--- start of TASK INPUTS ---

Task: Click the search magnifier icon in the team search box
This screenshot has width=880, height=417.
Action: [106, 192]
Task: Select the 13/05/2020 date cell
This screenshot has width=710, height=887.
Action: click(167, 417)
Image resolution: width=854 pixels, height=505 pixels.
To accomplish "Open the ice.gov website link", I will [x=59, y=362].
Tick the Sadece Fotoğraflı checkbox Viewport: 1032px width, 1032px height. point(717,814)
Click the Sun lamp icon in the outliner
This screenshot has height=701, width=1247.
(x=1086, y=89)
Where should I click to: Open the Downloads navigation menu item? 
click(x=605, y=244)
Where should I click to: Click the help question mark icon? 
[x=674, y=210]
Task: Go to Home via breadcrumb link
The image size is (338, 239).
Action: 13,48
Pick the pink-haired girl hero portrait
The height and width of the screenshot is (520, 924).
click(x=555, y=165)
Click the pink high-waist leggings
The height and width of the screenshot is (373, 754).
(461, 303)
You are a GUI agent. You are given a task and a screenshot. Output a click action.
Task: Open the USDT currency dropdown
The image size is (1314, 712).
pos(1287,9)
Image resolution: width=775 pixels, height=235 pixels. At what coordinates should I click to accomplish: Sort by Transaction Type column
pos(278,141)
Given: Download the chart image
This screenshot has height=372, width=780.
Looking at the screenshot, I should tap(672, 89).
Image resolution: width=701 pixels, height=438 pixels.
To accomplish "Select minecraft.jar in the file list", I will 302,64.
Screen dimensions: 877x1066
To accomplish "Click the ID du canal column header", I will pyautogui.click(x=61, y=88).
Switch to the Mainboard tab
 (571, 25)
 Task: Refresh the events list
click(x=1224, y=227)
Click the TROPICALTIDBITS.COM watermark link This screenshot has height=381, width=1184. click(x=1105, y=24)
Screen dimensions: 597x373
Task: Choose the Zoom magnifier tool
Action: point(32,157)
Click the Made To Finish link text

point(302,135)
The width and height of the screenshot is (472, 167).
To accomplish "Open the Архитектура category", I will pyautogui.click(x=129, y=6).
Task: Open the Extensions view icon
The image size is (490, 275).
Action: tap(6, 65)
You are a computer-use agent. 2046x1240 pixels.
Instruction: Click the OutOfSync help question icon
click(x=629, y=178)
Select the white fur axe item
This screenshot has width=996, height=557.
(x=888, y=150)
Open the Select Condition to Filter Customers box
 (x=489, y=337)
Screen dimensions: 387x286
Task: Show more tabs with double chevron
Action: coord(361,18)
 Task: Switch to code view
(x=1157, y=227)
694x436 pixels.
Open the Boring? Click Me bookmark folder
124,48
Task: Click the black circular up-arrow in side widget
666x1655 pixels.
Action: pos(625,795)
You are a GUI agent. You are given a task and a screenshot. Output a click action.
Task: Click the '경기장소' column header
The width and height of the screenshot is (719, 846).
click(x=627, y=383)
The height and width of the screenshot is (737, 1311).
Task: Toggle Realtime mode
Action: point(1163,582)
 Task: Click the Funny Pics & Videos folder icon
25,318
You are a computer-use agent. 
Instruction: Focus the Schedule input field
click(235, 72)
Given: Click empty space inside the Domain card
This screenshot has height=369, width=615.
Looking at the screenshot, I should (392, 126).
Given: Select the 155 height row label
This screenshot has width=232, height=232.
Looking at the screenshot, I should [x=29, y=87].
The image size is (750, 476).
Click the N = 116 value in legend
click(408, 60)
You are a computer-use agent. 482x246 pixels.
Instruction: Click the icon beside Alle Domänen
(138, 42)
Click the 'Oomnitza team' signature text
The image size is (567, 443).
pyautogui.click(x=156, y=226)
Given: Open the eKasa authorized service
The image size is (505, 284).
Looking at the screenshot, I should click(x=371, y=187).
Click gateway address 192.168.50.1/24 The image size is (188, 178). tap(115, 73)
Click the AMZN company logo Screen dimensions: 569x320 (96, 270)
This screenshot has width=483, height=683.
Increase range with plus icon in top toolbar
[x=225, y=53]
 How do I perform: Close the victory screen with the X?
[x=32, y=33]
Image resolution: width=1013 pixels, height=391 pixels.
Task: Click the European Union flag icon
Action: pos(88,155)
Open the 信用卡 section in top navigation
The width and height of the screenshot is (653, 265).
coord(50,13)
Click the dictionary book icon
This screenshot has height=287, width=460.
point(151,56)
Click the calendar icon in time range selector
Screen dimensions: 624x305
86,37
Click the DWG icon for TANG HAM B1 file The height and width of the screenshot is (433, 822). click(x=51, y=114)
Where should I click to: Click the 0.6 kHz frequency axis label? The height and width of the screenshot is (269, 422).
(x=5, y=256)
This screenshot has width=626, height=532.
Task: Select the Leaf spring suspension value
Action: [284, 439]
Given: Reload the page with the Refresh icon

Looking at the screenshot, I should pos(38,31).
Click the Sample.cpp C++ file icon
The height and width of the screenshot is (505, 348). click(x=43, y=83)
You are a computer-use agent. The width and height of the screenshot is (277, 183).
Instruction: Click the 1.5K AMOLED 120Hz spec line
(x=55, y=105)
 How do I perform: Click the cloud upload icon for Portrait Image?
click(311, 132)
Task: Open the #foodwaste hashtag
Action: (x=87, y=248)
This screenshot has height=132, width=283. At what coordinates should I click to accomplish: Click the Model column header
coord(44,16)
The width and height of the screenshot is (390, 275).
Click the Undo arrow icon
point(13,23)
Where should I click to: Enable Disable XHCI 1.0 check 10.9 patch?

--- end of TASK INPUTS ---

> _PROBLEM DESCRIPTION_
Copy out the records from the line with "You are a computer-use agent. 482x246 pixels." to the line with "Click gateway address", including both of those lines.

> _RESPONSE TO THIS EXERCISE_
You are a computer-use agent. 482x246 pixels.
Instruction: Click the icon beside Alle Domänen
(138, 42)
Click the 'Oomnitza team' signature text
The image size is (567, 443).
pyautogui.click(x=156, y=226)
Given: Open the eKasa authorized service
The image size is (505, 284).
Looking at the screenshot, I should click(x=371, y=187).
Click gateway address 192.168.50.1/24 The image size is (188, 178). tap(115, 73)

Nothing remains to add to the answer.